Information supplied —
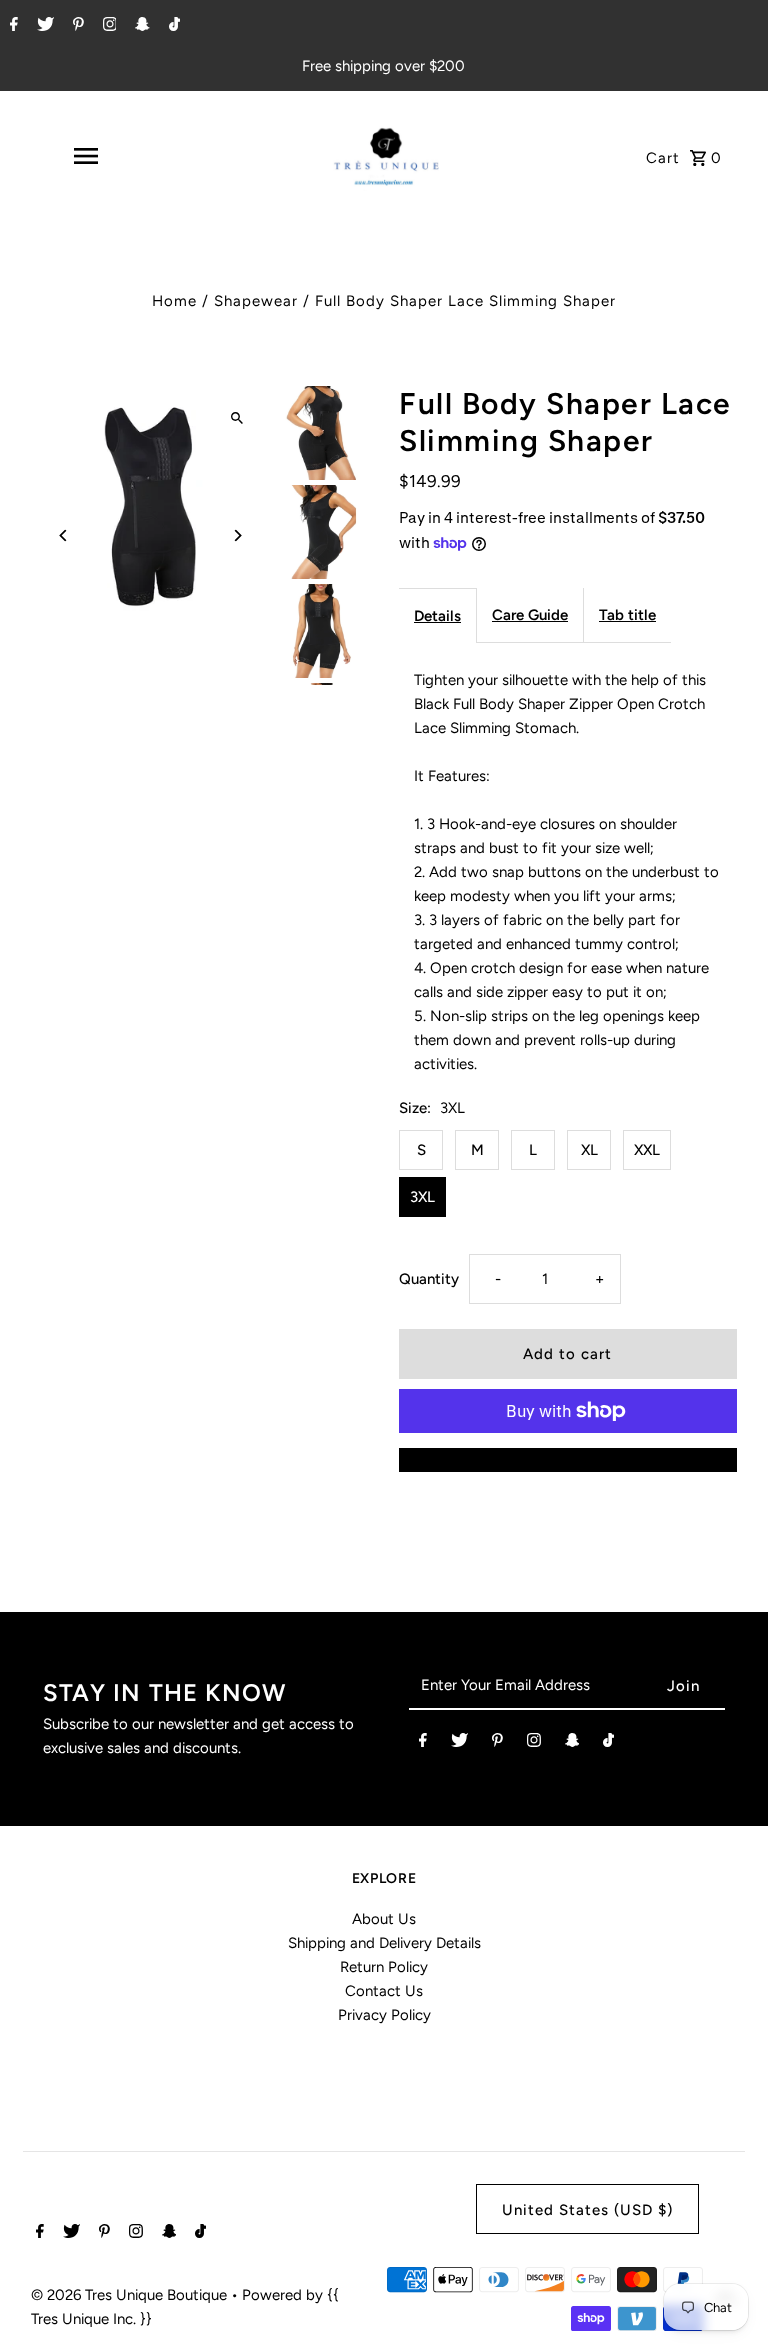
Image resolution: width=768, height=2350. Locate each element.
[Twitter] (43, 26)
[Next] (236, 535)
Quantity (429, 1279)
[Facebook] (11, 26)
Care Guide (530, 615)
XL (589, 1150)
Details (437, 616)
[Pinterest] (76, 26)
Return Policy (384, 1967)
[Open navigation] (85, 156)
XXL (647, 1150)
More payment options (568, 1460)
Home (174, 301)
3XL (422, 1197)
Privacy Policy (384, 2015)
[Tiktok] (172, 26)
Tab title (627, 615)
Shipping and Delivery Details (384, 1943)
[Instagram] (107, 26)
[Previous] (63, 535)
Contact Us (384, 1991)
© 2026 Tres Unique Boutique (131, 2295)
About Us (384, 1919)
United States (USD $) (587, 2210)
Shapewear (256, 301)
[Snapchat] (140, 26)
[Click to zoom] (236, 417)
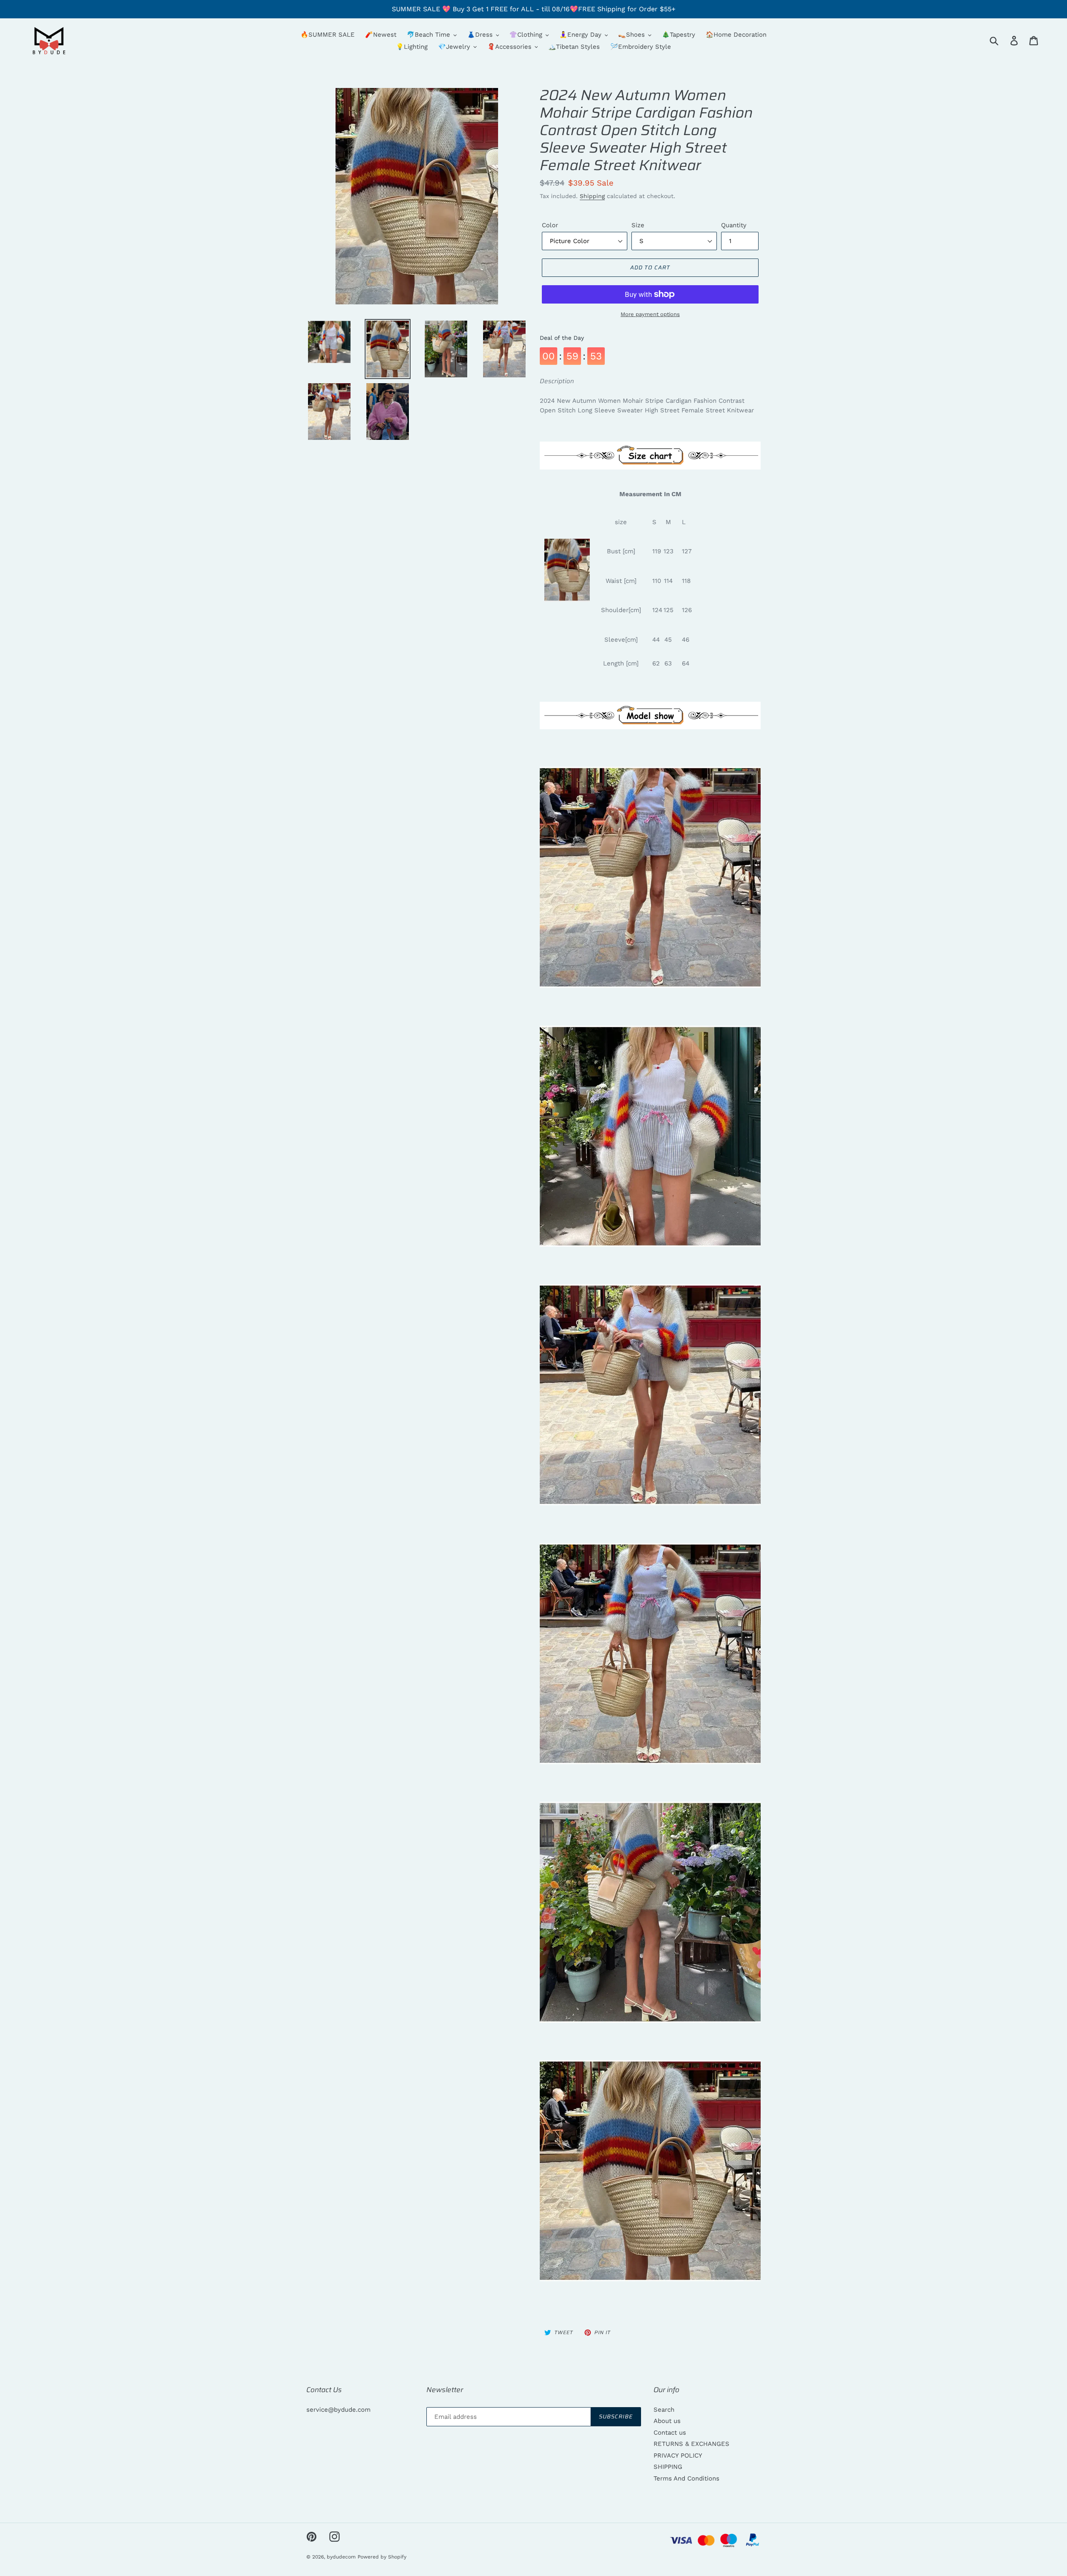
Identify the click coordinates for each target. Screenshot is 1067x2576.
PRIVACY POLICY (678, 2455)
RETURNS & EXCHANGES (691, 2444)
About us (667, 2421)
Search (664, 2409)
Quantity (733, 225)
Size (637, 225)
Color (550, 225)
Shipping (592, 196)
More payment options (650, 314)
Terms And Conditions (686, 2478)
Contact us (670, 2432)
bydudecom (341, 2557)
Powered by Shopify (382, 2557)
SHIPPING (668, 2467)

Task item — If a record holds a picture, drop the picture and return the rest of it exactly.

Solution below —
Image resolution: width=768, height=2350. Locate each element.
[Twitter] (43, 26)
[Next] (236, 535)
Quantity (429, 1279)
[Facebook] (11, 26)
Care Guide (530, 615)
XL (589, 1150)
Details (437, 616)
[Pinterest] (76, 26)
Return Policy (384, 1967)
[Open navigation] (85, 156)
XXL (647, 1150)
More payment options (568, 1460)
Home (174, 301)
3XL (422, 1197)
Privacy Policy (384, 2015)
[Tiktok] (172, 26)
Tab title (627, 615)
Shipping and Delivery Details (384, 1943)
[Instagram] (107, 26)
[Previous] (63, 535)
Contact Us (384, 1991)
© 2026 Tres Unique Boutique (131, 2295)
About Us (384, 1919)
United States (USD $) (587, 2210)
Shapewear (256, 301)
[Snapchat] (140, 26)
[Click to zoom] (236, 417)
Identify the click coordinates for each target. Screenshot is 1067x2576.
PRIVACY POLICY (678, 2455)
RETURNS & EXCHANGES (691, 2444)
About us (667, 2421)
Search (664, 2409)
Quantity (733, 225)
Size (637, 225)
Color (550, 225)
Shipping (592, 196)
More payment options (650, 314)
Terms And Conditions (686, 2478)
Contact us (670, 2432)
bydudecom (341, 2557)
Powered by Shopify (382, 2557)
SHIPPING (668, 2467)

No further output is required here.